Output exactly the lines that run from the start of the records to the line with "The width and height of the screenshot is (1204, 1001).", counting both ends, and skip the pictures.

Input material:
_ _ _ _ _ _ _
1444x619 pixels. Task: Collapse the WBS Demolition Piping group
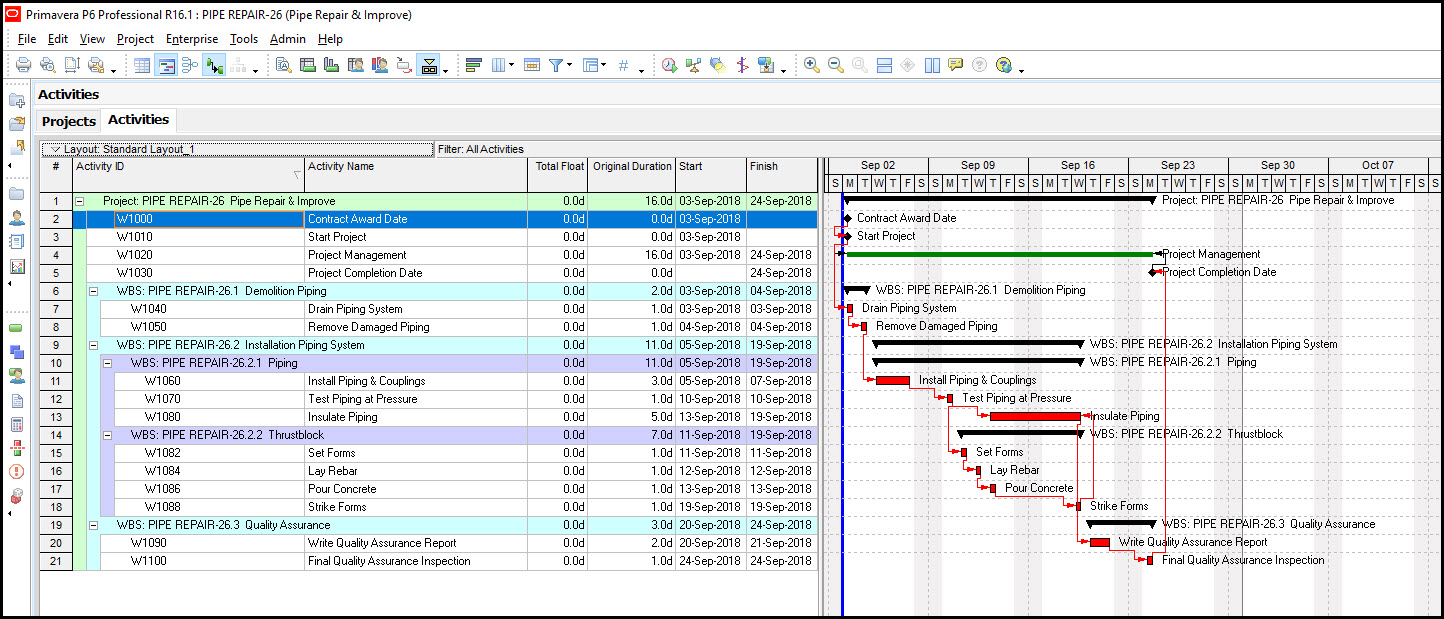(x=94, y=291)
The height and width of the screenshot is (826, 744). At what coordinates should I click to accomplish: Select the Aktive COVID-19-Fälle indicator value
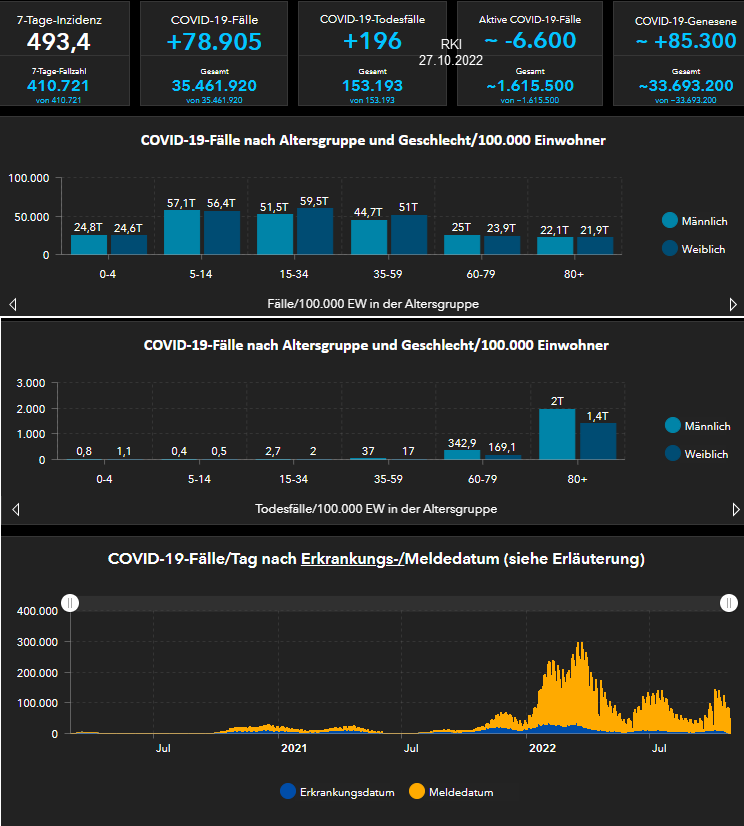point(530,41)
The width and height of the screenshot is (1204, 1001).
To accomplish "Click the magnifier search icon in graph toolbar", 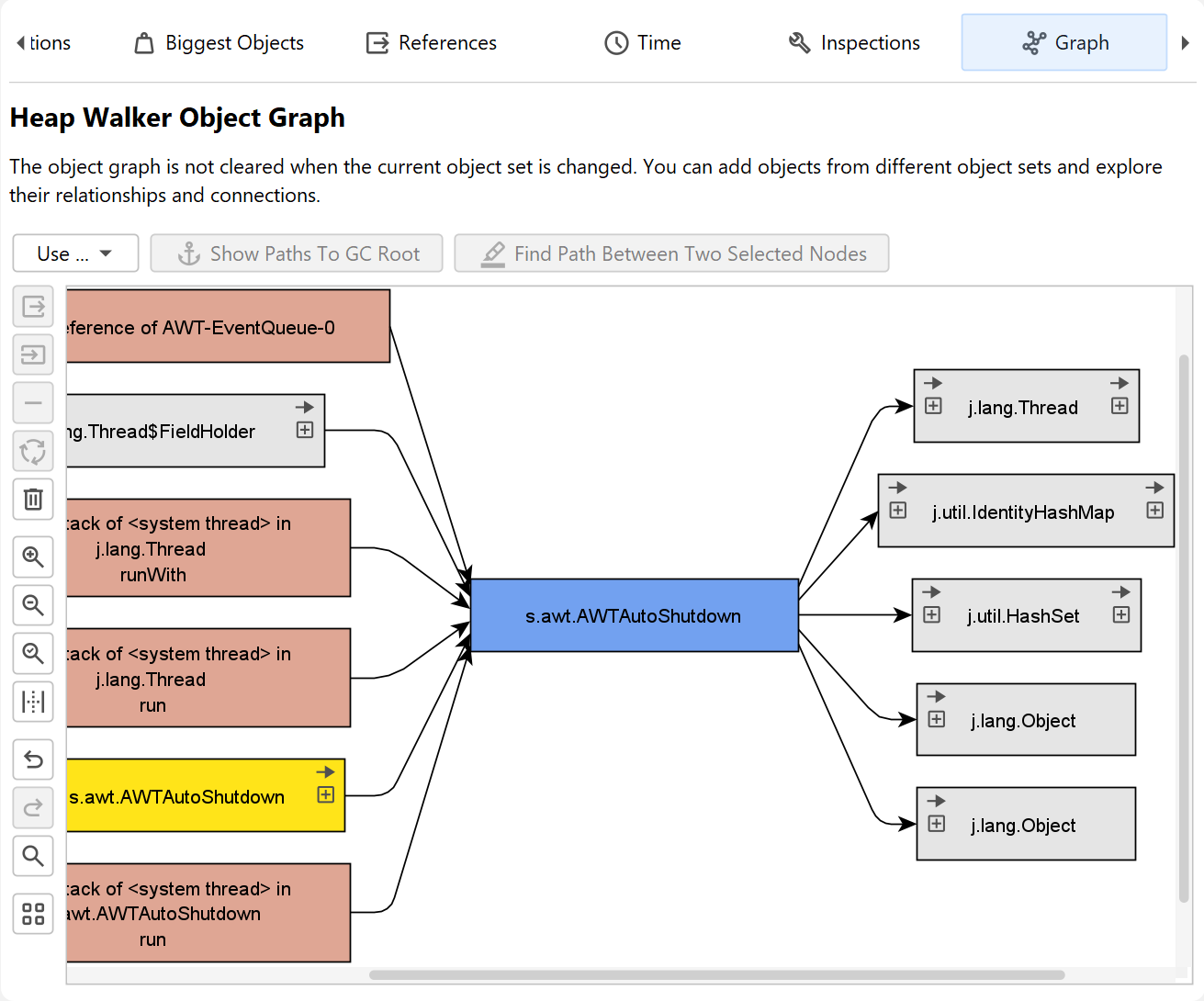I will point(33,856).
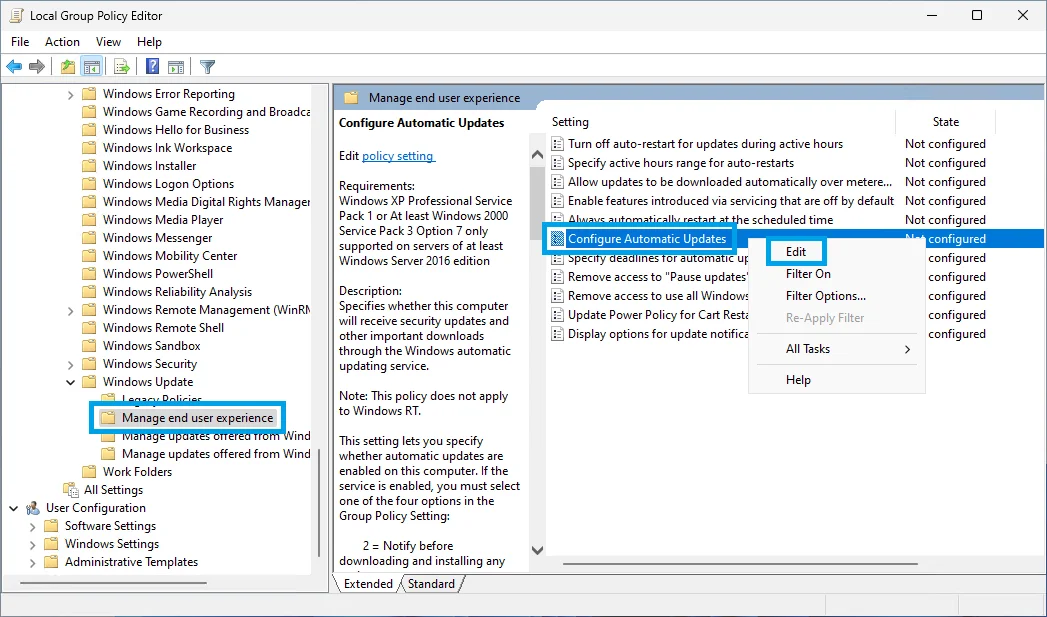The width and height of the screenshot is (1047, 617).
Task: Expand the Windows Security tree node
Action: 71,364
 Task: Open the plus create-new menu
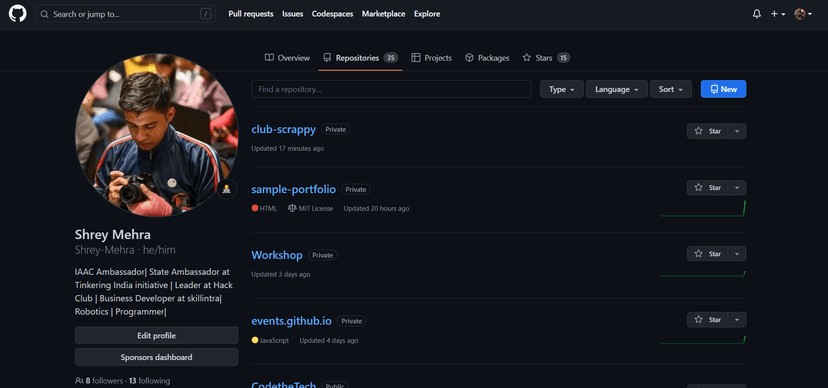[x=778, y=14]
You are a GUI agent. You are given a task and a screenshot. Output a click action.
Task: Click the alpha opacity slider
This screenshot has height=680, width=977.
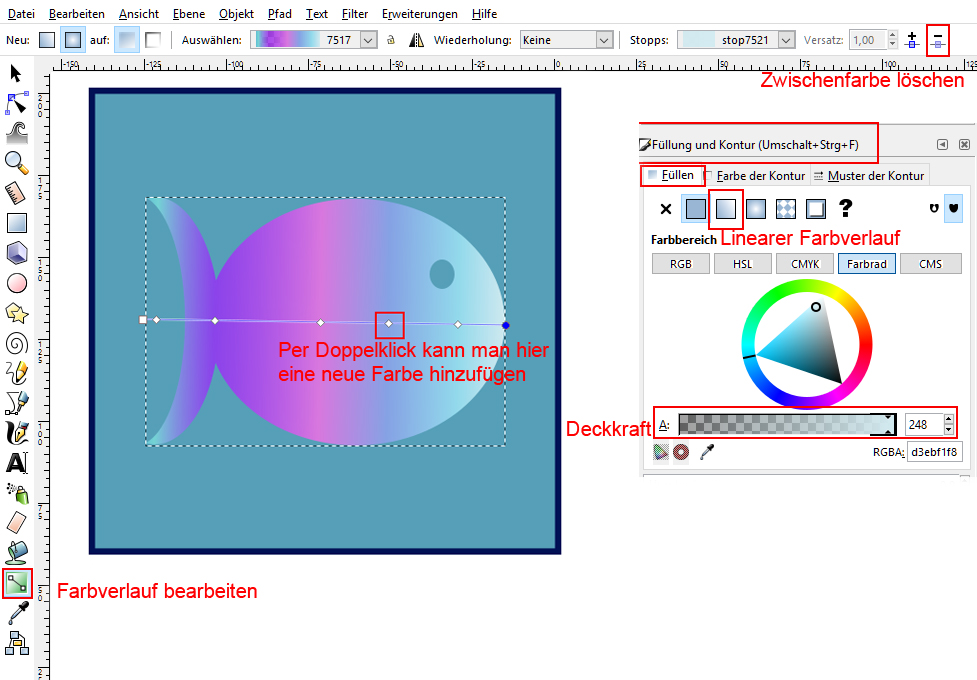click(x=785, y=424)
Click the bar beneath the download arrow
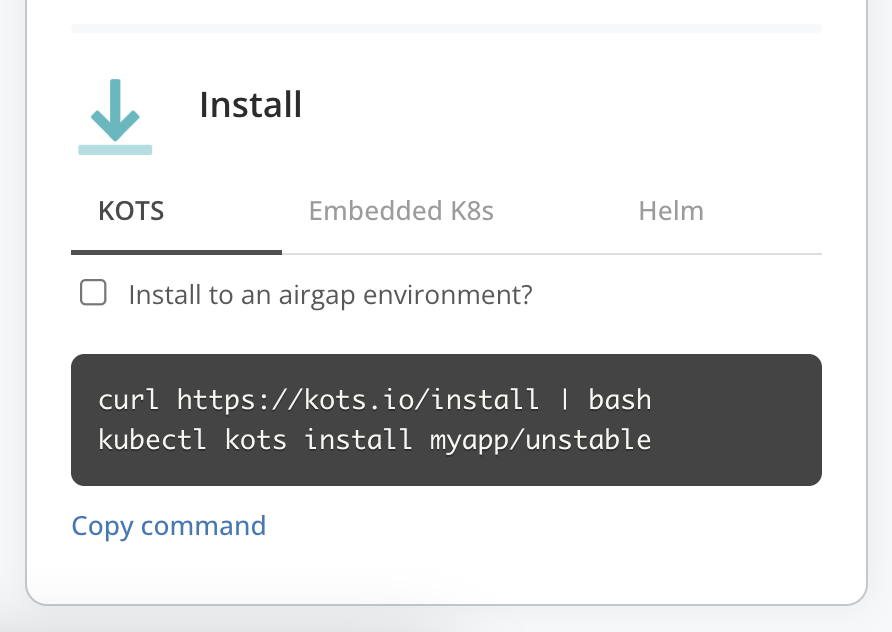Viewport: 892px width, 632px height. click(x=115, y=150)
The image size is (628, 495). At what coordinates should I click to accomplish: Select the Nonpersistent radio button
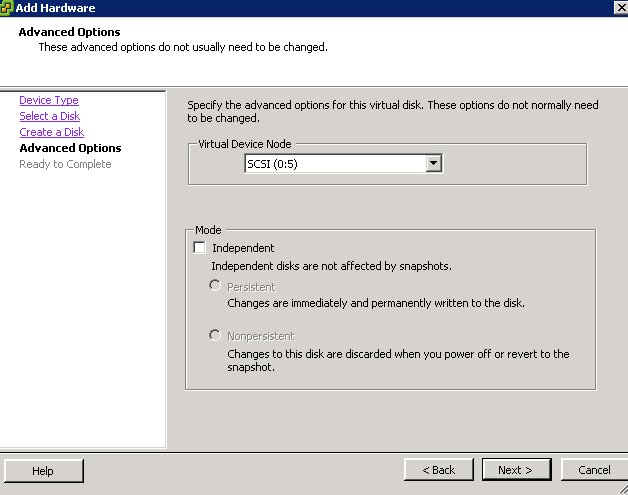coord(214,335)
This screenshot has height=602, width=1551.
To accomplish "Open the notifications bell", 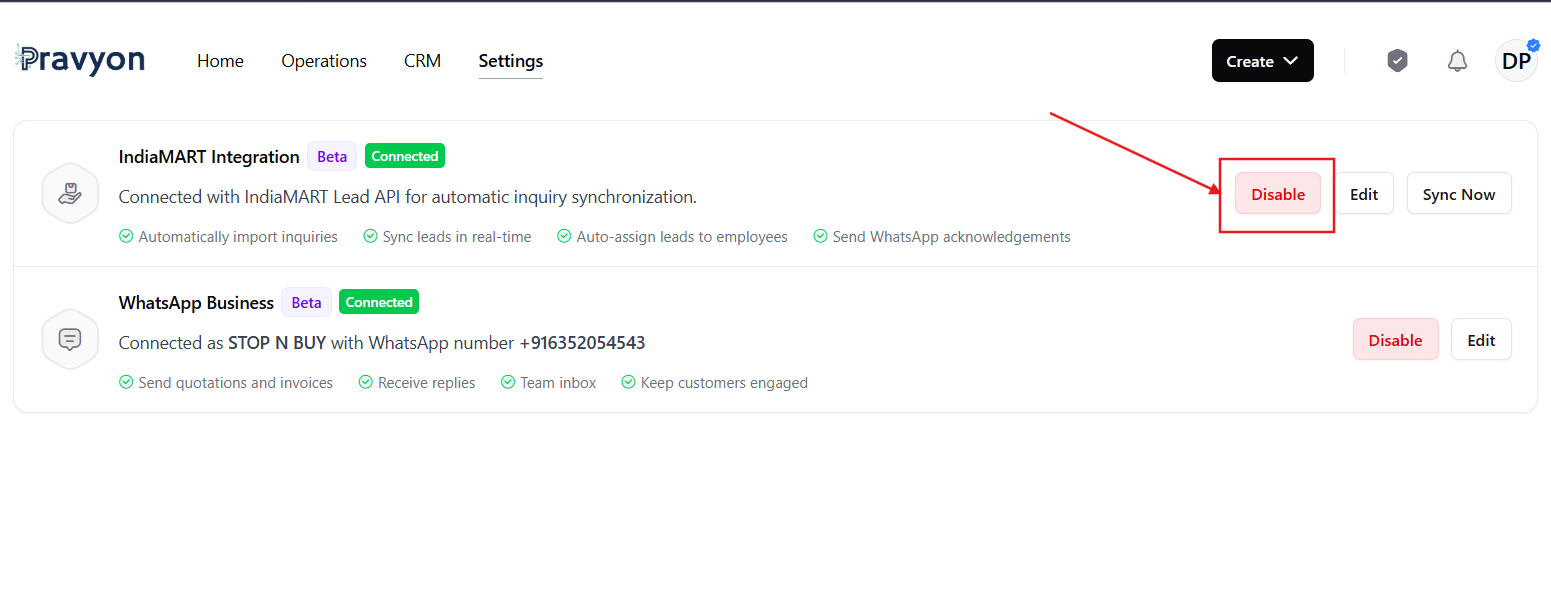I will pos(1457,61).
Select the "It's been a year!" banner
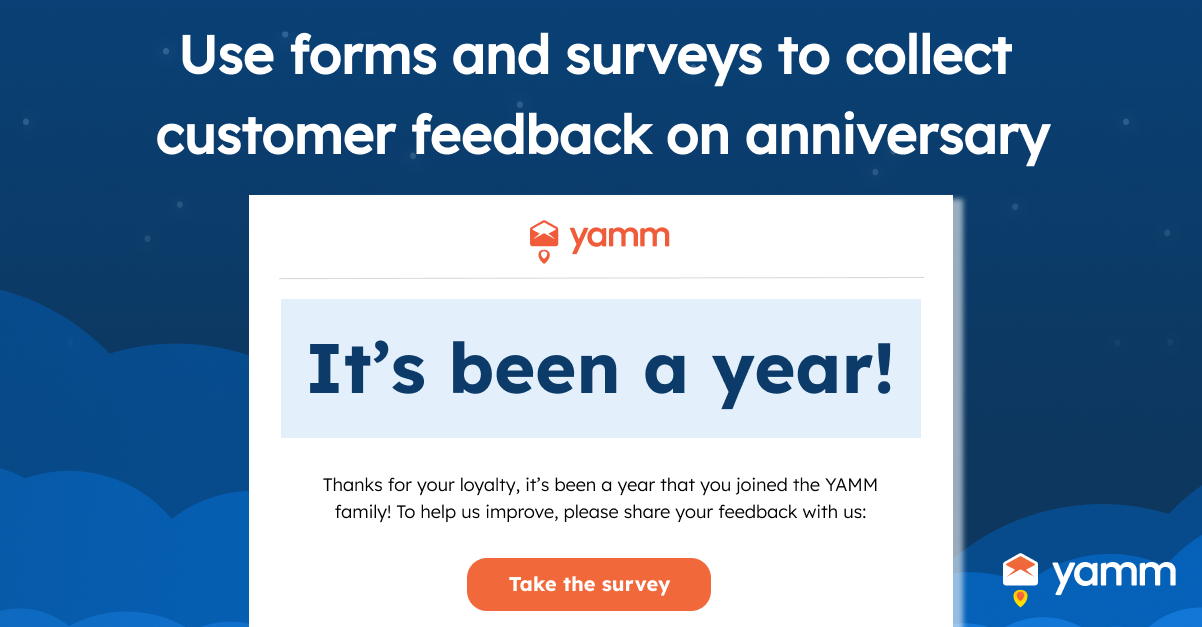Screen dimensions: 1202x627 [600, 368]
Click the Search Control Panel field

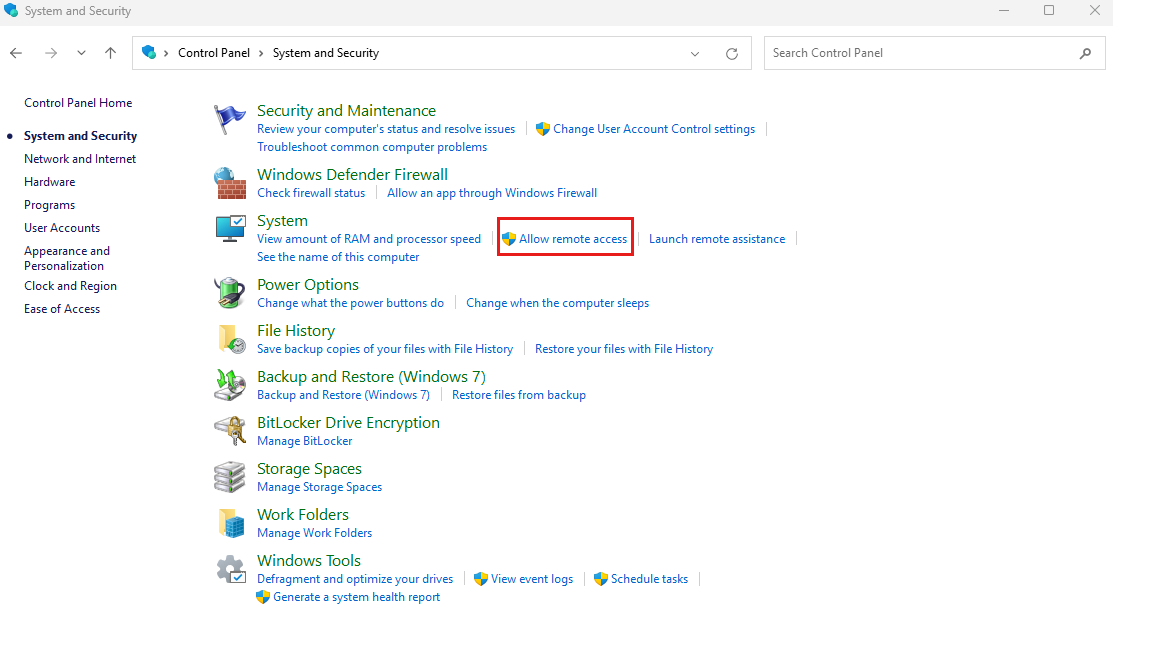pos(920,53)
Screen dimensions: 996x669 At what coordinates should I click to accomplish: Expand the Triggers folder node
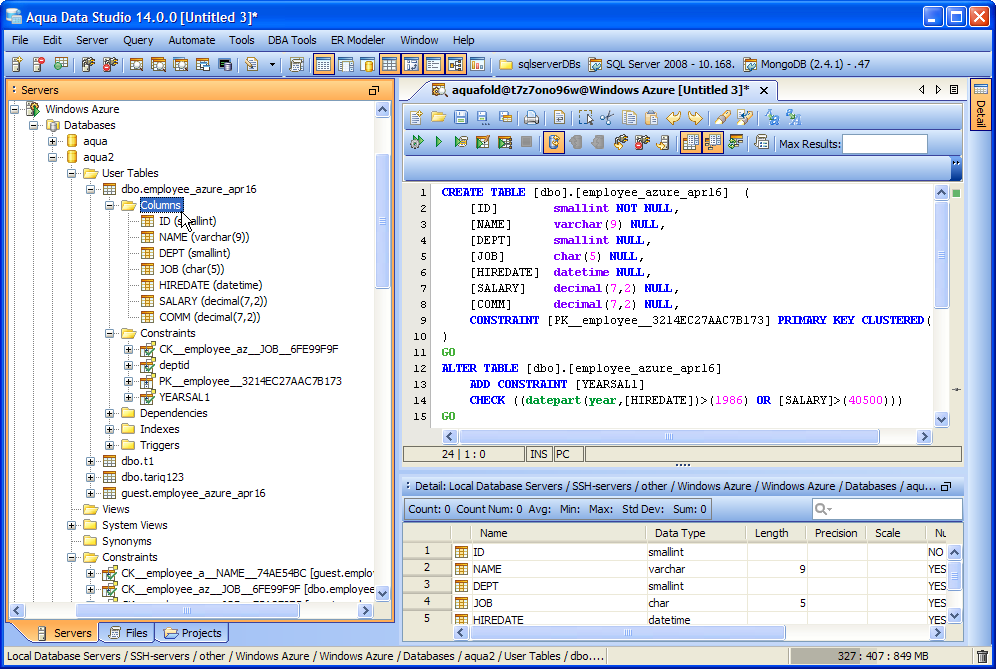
_ _ _ _ _ _ _
Answer:
1444x619 pixels. Task: Collapse the WBS Demolition Piping group
(x=94, y=291)
The height and width of the screenshot is (826, 744). At what coordinates should I click to accomplish: Select the Aktive COVID-19-Fälle indicator value
point(530,41)
The width and height of the screenshot is (1204, 1001).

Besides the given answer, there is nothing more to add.